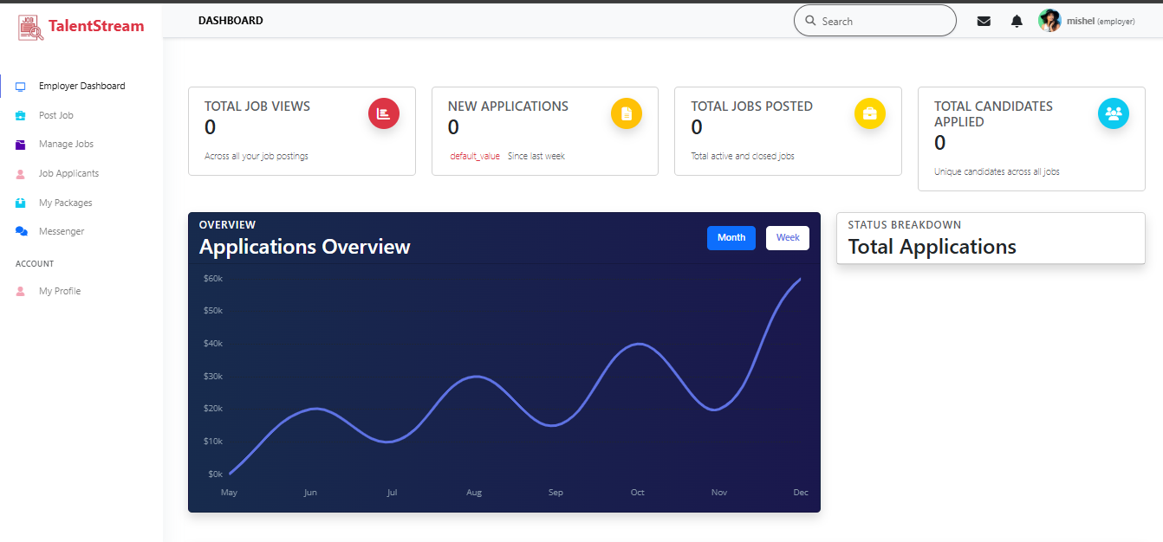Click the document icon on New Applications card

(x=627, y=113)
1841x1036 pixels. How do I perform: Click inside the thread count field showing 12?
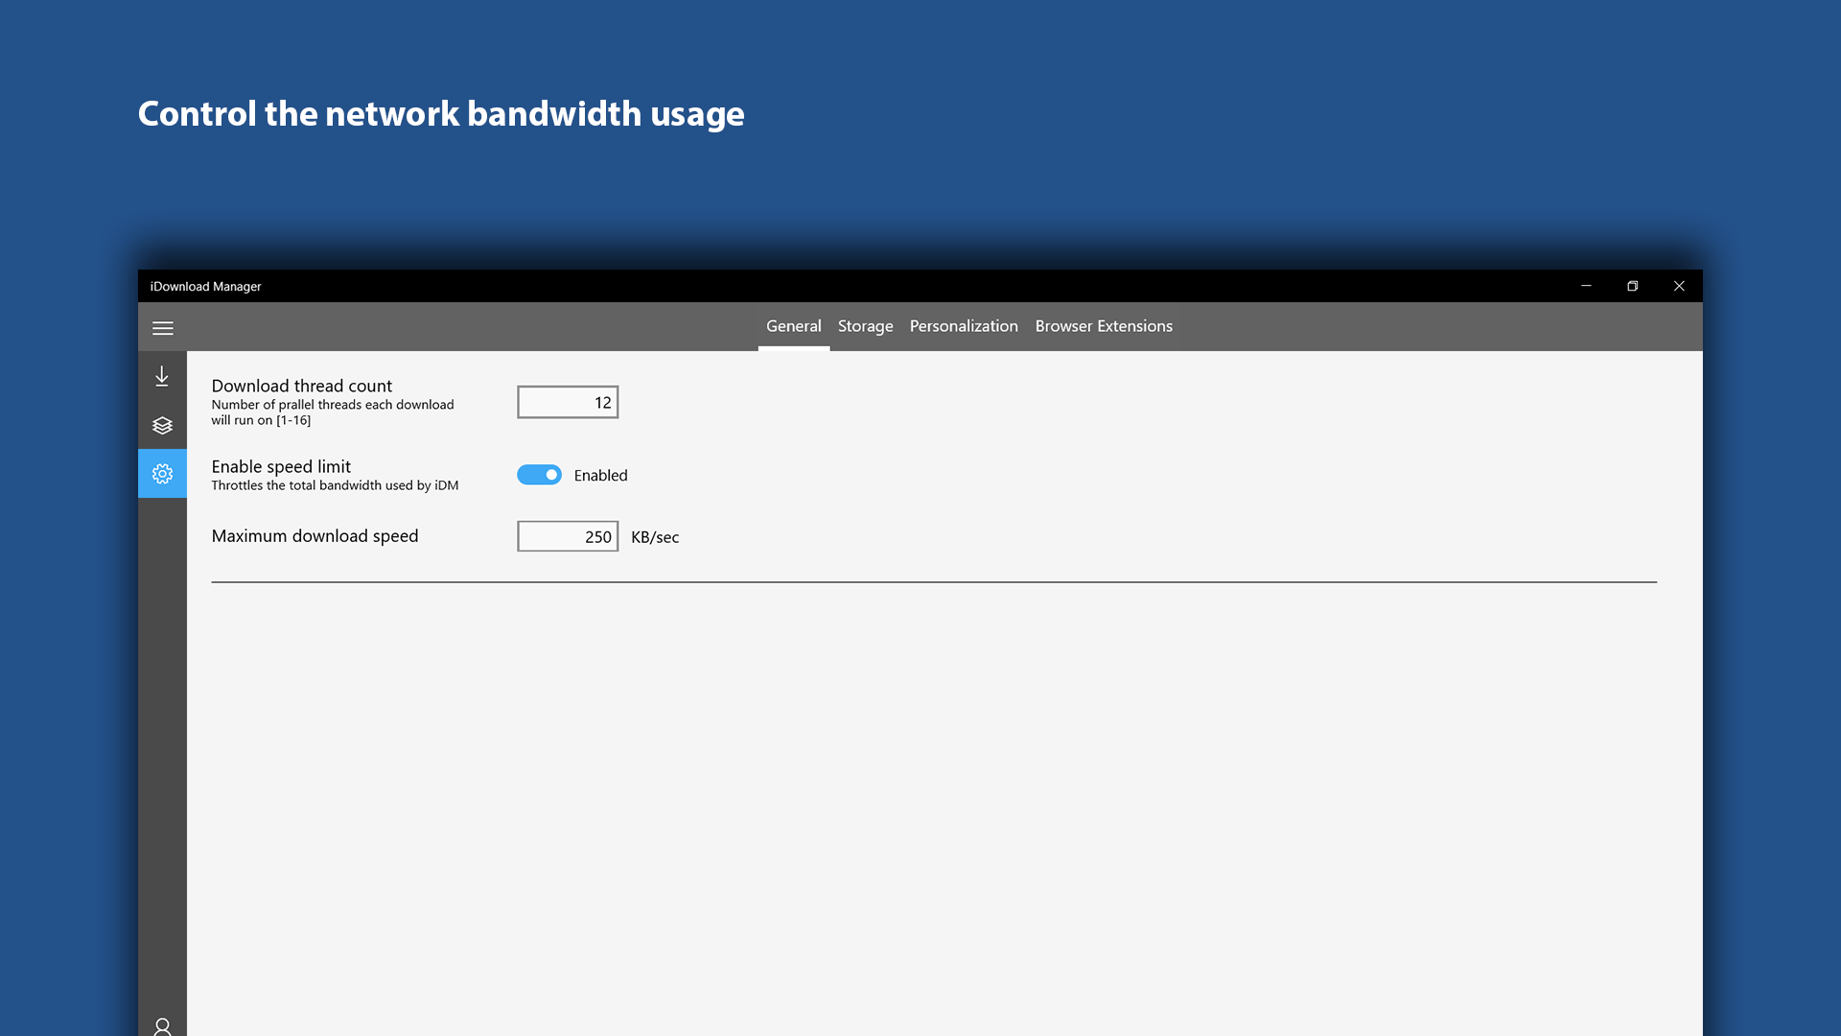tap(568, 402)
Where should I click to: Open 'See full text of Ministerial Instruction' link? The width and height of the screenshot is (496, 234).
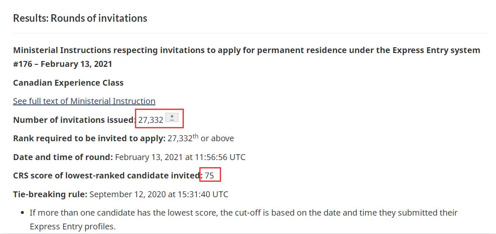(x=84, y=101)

----------

# About this task:
Only the lines from the one containing "1841x1036 pixels. How" through the last line of the records above should be repeated, exactly and without pictures.

# Written solution:
1841x1036 pixels. How do I perform: Click inside the thread count field showing 12?
tap(568, 402)
Where should I click to: Open 'See full text of Ministerial Instruction' link? The width and height of the screenshot is (496, 234).
(x=84, y=101)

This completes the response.